Excerpted text:

← Tools

Agent Ready Audit

13 probes across 5 categories — Discoverability, Content, Bot Access Control, API / Auth / MCP / Skills, and Commerce. Mirrors the Cloudflare / isitagentready.com Agent Readiness Score. Tests Link headers, Markdown negotiation, Content Signals, Web Bot Auth, API Catalog (RFC 9727), MCP Server Card (SEP-2127), Agent Skills (v0.2.0), WebMCP, OAuth metadata, x402, MPP, UCP, ACP.

Pair with Agent Runtime Readiness → · AI Posture Audit → · MCP Server Audit →

Test a URL

Paste any homepage URL. The audit fetches via /.netlify/functions/fetch-page with proxied headers; nothing is stored server-side.

What each probe means

Discoverability

robots.txt (RFC 9309)

The first file any crawler reads. Must return HTTP 200 with text/plain and contain at least one valid User-agent: directive.

Sitemap discovery

Either a Sitemap: line in robots.txt OR a reachable /sitemap.xml at the apex. Sitemaps power agent crawl planning.

Link response headers (RFC 8288)

HTTP Link: response headers point agents to discovery resources without parsing HTML. Recommended rel values: api-catalog, mcp-server-card, agent-skills, llms-txt, sitemap.

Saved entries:
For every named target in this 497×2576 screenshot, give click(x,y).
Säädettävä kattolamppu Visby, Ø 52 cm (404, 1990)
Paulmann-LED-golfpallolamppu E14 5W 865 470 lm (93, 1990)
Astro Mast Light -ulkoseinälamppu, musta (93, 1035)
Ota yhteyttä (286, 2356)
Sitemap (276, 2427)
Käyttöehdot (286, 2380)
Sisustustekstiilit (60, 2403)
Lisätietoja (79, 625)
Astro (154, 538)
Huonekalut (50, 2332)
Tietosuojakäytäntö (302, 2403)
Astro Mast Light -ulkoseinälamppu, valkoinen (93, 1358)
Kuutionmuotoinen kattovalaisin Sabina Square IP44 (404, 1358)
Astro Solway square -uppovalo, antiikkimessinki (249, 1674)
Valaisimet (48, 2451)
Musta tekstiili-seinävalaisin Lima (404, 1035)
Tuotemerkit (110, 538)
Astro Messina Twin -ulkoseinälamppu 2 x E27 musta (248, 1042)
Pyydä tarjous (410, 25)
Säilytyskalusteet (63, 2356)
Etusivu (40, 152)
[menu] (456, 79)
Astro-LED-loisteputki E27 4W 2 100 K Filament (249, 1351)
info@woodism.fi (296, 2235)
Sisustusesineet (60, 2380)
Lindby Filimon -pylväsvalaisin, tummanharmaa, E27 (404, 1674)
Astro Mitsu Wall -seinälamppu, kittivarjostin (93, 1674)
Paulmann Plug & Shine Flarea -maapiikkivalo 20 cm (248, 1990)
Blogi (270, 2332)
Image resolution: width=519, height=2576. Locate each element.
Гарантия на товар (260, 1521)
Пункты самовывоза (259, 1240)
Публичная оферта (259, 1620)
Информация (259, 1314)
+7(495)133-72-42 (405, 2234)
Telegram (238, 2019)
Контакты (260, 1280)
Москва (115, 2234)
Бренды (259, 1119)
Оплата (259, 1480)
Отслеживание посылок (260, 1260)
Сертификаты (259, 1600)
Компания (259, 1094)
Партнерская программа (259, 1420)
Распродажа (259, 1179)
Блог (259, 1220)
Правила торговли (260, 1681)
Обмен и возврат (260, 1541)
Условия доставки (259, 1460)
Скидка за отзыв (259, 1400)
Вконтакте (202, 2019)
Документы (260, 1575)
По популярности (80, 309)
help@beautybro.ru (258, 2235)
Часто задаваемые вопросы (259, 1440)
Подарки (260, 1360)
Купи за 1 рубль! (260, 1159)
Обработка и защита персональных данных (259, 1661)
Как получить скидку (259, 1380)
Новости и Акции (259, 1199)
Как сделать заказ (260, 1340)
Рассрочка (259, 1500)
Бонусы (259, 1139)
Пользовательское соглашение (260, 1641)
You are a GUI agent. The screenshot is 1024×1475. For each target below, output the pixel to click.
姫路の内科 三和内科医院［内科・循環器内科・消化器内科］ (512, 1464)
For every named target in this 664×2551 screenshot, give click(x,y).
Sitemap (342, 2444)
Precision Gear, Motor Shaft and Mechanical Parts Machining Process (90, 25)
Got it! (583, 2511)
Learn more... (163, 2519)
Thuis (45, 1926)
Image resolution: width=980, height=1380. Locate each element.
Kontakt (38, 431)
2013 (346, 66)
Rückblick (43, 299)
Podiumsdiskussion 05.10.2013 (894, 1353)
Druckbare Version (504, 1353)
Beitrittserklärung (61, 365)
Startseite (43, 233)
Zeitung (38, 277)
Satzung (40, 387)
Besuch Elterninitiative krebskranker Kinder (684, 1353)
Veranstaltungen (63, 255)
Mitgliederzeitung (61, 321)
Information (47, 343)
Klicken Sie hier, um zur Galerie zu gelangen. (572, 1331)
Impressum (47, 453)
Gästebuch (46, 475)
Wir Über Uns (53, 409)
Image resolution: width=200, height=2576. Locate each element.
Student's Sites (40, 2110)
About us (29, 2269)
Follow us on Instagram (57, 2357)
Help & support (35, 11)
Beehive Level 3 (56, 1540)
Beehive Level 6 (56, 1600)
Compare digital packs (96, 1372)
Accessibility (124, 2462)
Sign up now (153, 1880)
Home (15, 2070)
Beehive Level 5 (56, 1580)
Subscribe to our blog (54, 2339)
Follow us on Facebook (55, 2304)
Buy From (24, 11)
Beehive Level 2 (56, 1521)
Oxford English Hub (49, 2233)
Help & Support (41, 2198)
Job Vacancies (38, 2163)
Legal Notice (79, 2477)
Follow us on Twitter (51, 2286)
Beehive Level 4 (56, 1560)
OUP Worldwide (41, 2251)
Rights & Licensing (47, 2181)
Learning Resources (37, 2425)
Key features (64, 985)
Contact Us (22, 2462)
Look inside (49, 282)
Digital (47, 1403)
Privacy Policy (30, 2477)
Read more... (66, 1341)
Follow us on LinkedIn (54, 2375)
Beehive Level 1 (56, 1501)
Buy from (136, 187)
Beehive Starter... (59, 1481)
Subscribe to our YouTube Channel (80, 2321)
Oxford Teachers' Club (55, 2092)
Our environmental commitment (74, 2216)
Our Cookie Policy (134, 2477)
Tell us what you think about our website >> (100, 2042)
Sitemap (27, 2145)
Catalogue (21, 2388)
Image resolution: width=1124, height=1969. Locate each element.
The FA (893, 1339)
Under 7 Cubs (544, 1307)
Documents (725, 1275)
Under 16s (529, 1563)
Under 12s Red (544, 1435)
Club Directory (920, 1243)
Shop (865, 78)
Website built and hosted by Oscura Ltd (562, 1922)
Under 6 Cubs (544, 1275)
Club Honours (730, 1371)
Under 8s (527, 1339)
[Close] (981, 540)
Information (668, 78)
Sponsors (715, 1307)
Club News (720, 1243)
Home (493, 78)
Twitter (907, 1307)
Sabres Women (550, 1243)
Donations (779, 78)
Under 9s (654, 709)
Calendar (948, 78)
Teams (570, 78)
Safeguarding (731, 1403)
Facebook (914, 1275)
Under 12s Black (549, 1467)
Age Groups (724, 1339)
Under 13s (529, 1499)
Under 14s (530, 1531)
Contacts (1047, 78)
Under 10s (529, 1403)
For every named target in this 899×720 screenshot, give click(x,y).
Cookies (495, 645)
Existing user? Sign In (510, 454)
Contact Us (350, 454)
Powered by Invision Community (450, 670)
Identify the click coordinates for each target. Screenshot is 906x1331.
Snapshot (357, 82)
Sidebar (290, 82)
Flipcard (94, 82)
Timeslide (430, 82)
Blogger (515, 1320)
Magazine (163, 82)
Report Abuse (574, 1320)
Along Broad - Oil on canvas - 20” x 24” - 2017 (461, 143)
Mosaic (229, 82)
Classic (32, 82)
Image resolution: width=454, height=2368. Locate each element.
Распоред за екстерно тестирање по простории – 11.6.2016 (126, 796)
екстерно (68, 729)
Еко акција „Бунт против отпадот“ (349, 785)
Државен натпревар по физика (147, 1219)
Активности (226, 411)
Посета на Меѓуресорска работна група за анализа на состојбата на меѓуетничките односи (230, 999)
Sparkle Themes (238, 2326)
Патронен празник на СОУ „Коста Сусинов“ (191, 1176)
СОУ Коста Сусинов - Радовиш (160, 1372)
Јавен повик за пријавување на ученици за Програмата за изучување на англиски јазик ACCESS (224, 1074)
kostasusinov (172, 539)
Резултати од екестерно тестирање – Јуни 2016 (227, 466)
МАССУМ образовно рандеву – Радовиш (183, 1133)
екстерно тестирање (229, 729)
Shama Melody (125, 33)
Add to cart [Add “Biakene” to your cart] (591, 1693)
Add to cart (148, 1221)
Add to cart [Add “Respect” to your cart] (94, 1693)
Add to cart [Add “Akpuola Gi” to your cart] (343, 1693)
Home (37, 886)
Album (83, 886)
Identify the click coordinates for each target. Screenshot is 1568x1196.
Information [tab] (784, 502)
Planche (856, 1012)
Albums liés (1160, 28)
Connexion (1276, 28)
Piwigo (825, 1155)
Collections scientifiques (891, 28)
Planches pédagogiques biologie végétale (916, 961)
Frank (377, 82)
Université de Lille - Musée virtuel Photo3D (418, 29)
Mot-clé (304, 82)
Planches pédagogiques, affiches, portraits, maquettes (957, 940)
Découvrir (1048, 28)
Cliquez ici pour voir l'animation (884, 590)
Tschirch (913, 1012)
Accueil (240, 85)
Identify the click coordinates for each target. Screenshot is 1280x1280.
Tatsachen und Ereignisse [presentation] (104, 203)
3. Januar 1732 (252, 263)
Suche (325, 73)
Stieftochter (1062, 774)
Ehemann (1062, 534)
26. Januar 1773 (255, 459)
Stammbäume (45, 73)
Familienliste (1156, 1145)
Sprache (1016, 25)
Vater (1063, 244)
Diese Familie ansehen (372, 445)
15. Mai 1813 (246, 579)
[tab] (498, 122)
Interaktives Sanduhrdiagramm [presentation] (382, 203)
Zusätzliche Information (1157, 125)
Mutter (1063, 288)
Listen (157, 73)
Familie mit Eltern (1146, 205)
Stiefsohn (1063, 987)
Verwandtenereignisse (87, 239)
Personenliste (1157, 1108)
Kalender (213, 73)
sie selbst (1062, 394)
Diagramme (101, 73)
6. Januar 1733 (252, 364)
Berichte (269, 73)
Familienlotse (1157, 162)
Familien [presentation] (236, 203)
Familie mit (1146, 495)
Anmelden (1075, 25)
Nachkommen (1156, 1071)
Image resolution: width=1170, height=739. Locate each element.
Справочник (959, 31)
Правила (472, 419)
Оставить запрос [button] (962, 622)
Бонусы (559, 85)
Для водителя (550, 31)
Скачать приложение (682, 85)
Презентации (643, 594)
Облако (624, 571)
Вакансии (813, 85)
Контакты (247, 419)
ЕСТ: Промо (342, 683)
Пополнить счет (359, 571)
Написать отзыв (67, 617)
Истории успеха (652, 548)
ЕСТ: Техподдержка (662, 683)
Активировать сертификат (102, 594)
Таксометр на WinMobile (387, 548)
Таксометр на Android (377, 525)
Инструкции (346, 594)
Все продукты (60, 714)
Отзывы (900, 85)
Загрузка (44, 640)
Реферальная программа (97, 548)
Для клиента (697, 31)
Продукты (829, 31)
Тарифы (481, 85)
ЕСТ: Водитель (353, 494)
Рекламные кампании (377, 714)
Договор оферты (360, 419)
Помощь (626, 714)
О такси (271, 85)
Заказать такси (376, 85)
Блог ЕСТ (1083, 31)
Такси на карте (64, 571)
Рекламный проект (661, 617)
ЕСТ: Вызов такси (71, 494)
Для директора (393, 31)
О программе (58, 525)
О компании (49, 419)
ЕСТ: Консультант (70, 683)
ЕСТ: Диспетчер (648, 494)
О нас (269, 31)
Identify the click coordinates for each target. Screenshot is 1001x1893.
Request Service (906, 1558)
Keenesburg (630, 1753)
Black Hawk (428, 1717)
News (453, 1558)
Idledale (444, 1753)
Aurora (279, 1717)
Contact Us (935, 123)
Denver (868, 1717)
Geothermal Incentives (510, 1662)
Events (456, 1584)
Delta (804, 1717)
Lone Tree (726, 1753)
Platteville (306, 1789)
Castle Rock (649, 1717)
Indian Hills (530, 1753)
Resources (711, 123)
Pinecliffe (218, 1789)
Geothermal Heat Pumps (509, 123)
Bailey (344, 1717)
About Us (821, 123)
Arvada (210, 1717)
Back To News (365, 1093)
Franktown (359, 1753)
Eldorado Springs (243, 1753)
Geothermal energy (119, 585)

Work instruction A: On the Agent Ready Audit page, what must robots.txt return and contain?
Work instruction B: Continue the Agent Ready Audit page from the point where it ends.

Answer A: It must return HTTP 200 with text/plain and contain at least one valid User-agent: directive.

Answer B:
Content

Markdown content negotiation

When an agent sends Accept: text/markdown, the server returns a Markdown variant of the page. Cloudflare's Markdown for Agents and equivalent origin negotiation both qualify.

Bot Access Control

AI bot rules in robots.txt

Explicit per-bot directives for known AI crawlers: GPTBot, ClaudeBot, PerplexityBot, Google-Extended, Applebot-Extended, CCBot, Bytespider, etc. Even an Allow rule counts — silence does not.

Content Signals (contentsignals.org / IETF draft)

A structured directive in robots.txt declaring AI usage preferences: Content-Signal: search=yes, ai-input=yes, ai-train=yes. Adopted by Cloudflare AI Crawl Control as the default response.

Web Bot Auth (informational)

An IETF draft for cryptographically authenticating bots via HTTP Message Signatures. Public keys live at /.well-known/http-message-signatures-directory. Mainly relevant if you operate a friendly bot; absence on a content site is fine.

API / Auth / MCP / Skills

API Catalog (RFC 9727)

/.well-known/api-catalog serves application/linkset+json. Lets agents discover OpenAPI specs, service docs, status endpoints without parsing markup.

OAuth / OIDC discovery (RFC 8414, OpenID Connect)

/.well-known/oauth-authorization-server or /.well-known/openid-configuration. Required only if your APIs are protected; intentionally absent on read-only public sites.

OAuth Protected Resource (RFC 9728)

/.well-known/oauth-protected-resource. Tells agents which authorization server issues tokens for this resource. Static read-only sites can skip this honestly.

MCP Server Card (SEP-2127)

/.well-known/mcp/server-card.json. Declares serverInfo (name, version), one or more transports (http-stream, websocket, webmcp), and capabilities (tools, resources, prompts).

Agent Skills index (v0.2.0)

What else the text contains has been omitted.